Headphones for the studio
Headphones are a great tool to have in any kind of recording studio. They can have high fidelity sound, often at a reasonably low price.
You’ll use headphones for checking your mixes, as a monitor for the artist to hear themselves, and the backing track, and as a reference during mixing and mastering.
I don’t recommend doing the bulk of mixing and mastering using headphones, because ear fatigue seems to be more pronounced when using headphones, and you will lose the ability to have sound judgment. I’ll use headphones for mixing if I’m on the road, and want to get a good start on a song, and I use them as a reference. I also use the same headphones for casual music listening, so that I know how a mix should sound through them.
Often, after a few hours of mixing a song through my main speakers, putting on the headphones can be like getting a second opinion. I’ll notice the lead vocals aren’t the right volume, I’ll notice the trumpet clashing with the synth at 8khz. I’ll also usually notice things in the bass.
Headphones are also a critical component for me in the mastering phase. Because I mix and master in the same studio, I use a couple different pairs of headphones to really get a good sense of how the mix sounds, and will translate onto other systems.
I use the iSK HD-9999’s to get a good feel for the overall sound. They have deep bass, and are pretty smooth right up to the high trebles. If there are treble issues, I’m really able to notice it, and fix it with these headphones. Then I use the iSK MDH-9000 headphones to check the bass. These headphones have a bit prominent in the bass, much like many consumer headphones, so when there’s something conflicting, or just not right sounding, they bring it out a little more.
There are open back headphones, and closed back headphones.
Closed back headphones house the speaker driver within a sealed enclosure. This offers the best isolation, with minimal sound bleed in or out. This is ideal in a recording setting where you don’t want the headphone mix bleeding into the microphone. It’s also beneficial to reject outside noise coming in, such as a nearby drummer, so you can still hear the click track.
Open back headphones allow the speaker driver to be open to the air. The advantage of this is a more natural sound, because the sealed enclosure will effect the sound.
The iSK HD-9999’s are closed back, so they have really good isolation, and they attempt to mimic the effect of open back headphones by utilizing a fairly large enclosure.
When purchasing headphones, look for a comfortable fit. Light weight also helps, as you may find yourself wearing them for hours on end.
Also look for an even frequency response across the lows, mids, and treble. Listen for clarity, and the most natural sound.
What you want to avoid is headphones that boost certain frequencies, or attempt to make music sound better. Many consumer headphones are known for doing this. When using the headphone as a monitor, they will give you a skewed perception of the sound, and be detrimental to your performance or your mix.

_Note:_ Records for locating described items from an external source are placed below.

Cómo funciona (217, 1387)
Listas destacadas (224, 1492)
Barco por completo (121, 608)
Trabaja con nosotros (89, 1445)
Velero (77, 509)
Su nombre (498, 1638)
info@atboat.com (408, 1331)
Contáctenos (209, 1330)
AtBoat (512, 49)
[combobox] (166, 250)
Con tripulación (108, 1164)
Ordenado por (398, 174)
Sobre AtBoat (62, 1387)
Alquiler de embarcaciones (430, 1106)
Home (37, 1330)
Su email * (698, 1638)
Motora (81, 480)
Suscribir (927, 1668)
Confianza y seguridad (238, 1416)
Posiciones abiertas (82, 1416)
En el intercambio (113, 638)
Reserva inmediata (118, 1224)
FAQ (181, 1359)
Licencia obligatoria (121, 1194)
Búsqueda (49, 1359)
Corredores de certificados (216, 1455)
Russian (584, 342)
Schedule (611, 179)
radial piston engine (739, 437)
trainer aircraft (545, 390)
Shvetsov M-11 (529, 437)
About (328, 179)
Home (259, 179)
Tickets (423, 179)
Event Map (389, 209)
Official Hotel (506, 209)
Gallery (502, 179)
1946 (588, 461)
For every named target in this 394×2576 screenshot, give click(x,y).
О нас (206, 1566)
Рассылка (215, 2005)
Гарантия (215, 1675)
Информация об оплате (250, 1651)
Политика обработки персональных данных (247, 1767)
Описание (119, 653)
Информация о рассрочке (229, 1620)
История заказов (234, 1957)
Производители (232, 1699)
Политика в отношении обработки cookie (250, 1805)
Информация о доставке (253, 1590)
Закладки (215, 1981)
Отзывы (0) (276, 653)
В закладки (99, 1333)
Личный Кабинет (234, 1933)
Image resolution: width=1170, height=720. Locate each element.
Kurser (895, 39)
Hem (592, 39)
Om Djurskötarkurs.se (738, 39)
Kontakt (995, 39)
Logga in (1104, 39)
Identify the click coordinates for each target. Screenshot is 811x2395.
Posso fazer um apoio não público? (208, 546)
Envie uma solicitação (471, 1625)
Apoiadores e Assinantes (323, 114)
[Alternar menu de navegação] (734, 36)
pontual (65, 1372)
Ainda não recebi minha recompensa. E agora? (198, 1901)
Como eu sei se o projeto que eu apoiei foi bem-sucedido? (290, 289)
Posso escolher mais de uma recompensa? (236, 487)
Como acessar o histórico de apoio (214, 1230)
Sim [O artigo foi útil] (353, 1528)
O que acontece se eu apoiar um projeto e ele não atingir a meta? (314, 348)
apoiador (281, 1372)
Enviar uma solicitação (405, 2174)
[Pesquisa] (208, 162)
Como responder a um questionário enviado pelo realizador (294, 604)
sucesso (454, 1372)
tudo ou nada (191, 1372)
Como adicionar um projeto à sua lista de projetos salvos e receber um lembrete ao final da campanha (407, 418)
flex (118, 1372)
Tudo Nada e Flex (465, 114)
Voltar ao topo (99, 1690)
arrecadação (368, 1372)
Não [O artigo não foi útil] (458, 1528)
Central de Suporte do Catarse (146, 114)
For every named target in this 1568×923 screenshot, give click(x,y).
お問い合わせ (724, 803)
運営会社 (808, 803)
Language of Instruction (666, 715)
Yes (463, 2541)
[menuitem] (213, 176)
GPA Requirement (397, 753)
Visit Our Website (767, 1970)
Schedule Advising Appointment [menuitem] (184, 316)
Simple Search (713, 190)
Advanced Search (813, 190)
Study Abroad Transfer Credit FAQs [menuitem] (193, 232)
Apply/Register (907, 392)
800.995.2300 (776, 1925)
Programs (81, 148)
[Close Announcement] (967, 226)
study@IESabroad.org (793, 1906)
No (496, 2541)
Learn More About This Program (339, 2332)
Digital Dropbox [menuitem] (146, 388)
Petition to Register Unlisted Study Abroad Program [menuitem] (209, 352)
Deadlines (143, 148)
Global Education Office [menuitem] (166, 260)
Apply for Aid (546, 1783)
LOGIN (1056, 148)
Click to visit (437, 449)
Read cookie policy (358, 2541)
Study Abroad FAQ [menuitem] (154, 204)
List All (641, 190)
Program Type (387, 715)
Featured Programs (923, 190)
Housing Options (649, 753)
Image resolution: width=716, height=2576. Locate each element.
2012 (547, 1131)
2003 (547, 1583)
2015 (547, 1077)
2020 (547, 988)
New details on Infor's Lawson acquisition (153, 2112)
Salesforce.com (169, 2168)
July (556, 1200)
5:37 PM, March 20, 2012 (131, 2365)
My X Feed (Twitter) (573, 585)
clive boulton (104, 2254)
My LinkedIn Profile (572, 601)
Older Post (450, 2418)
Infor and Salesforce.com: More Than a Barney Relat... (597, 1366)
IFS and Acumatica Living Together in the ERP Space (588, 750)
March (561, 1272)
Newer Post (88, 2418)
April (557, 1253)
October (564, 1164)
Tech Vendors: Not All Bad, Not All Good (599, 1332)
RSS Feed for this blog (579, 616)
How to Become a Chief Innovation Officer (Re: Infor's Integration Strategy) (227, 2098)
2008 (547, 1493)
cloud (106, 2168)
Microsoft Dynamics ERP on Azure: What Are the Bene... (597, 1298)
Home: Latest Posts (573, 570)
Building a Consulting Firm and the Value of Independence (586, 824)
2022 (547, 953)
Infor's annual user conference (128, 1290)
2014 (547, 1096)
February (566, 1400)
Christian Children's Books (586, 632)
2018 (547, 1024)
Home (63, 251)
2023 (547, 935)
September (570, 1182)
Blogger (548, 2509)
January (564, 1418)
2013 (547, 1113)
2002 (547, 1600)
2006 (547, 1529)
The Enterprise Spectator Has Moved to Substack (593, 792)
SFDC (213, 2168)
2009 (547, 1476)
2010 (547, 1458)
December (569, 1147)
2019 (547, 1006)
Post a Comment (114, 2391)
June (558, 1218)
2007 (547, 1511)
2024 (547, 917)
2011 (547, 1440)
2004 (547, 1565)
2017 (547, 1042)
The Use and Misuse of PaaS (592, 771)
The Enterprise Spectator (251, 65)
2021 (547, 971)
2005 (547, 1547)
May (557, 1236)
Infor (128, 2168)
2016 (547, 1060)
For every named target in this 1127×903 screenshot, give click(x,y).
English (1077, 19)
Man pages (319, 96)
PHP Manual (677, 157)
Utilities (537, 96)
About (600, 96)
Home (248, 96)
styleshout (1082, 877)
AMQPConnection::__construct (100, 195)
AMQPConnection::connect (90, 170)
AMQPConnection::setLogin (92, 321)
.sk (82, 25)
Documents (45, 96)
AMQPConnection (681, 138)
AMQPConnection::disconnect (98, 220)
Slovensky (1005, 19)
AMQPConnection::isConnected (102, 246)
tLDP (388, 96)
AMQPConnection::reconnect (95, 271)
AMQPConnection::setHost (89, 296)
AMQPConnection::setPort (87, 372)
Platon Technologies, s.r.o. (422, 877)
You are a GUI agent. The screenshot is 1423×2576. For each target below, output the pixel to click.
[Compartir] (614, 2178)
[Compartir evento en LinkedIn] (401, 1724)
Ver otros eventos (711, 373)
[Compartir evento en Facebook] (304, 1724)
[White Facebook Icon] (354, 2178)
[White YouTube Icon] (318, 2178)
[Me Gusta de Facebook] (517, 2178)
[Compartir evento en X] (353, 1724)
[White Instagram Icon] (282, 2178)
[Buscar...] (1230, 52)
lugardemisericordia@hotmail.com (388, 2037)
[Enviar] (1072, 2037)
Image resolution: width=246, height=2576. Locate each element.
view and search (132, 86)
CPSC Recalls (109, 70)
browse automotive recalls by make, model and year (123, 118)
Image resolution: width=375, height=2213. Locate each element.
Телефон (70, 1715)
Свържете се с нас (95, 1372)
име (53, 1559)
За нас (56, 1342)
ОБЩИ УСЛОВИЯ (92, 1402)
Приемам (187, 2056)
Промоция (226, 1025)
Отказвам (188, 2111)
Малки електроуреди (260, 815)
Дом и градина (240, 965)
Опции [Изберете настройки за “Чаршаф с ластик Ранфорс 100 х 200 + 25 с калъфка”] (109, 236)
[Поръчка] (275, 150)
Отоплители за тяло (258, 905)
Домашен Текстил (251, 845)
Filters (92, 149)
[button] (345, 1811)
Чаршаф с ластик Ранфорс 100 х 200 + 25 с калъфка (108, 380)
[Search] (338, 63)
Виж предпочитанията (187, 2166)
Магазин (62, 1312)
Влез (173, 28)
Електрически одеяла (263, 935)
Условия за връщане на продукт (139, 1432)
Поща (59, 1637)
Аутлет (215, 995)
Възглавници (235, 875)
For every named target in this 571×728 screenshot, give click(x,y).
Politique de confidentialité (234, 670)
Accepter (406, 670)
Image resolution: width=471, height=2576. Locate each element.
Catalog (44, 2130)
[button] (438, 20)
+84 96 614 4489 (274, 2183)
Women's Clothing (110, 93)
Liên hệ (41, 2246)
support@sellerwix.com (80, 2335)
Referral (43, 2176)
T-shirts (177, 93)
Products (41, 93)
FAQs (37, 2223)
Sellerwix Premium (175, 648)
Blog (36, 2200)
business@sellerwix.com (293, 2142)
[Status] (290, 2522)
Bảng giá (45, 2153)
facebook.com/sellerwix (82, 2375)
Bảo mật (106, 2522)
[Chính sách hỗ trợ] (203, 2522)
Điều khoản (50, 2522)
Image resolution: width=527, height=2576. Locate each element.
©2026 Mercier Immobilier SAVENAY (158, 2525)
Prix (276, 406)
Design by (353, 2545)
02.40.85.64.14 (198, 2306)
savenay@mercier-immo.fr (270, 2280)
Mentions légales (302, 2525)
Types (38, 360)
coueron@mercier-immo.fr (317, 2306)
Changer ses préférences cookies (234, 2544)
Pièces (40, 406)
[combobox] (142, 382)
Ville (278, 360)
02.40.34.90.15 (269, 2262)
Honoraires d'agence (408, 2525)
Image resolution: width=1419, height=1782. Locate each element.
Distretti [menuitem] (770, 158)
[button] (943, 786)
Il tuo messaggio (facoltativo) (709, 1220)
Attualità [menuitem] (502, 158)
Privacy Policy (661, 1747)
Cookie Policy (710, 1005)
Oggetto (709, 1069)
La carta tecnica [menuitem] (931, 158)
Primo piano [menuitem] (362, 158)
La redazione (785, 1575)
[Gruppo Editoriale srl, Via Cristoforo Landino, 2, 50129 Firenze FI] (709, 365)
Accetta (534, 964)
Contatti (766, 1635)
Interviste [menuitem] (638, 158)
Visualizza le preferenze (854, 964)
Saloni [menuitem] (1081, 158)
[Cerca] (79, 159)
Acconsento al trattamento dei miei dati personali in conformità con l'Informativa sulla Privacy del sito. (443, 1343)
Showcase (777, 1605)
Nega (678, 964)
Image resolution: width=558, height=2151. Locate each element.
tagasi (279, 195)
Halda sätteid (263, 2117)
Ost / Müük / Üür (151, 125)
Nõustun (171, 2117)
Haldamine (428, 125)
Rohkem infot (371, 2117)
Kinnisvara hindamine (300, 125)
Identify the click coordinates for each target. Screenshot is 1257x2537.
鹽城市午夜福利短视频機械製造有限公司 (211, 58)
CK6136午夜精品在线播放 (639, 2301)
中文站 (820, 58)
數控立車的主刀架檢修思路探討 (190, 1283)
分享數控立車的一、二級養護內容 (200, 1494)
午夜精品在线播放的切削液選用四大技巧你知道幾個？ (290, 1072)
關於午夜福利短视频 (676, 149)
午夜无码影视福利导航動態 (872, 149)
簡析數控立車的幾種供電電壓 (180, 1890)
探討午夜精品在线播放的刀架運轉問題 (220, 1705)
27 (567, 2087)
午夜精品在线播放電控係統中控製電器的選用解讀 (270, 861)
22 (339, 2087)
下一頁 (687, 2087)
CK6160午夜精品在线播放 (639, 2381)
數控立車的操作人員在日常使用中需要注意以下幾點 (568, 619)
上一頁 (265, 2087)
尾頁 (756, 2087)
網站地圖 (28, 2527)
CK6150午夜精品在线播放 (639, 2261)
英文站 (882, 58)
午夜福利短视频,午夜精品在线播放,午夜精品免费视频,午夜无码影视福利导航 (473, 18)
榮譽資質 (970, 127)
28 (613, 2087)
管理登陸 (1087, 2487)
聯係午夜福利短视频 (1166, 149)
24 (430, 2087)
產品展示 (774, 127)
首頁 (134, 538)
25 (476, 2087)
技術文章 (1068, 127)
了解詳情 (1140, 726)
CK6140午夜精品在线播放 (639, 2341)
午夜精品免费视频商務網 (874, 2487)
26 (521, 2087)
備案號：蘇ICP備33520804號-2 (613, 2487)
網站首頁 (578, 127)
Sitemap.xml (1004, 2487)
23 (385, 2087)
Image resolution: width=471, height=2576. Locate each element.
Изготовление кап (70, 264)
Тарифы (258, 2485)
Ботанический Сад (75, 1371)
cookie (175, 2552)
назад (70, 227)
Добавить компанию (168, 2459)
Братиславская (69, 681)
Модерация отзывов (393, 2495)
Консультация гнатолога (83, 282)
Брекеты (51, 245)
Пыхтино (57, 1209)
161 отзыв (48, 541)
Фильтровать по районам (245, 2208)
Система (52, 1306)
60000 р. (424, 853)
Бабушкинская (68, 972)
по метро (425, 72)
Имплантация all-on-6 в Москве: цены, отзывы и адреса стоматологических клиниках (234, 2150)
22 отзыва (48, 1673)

Also, for studio purposes, you do not want noise canceling, or wireless headphones. These are always consumer grade, which means they are designed to sound good, but not designed to be accurate. They also have their own built in amplifier, which will generally be not as good as the headphone jack in your recording interface. Also worth note is the inconvenience of wireless headphones. They can only be used with a device they are synchronized to, they are subject to interference, and if you forget to charge the battery, you can’t use them at all. So, for studio purposes, stick with wired headphones.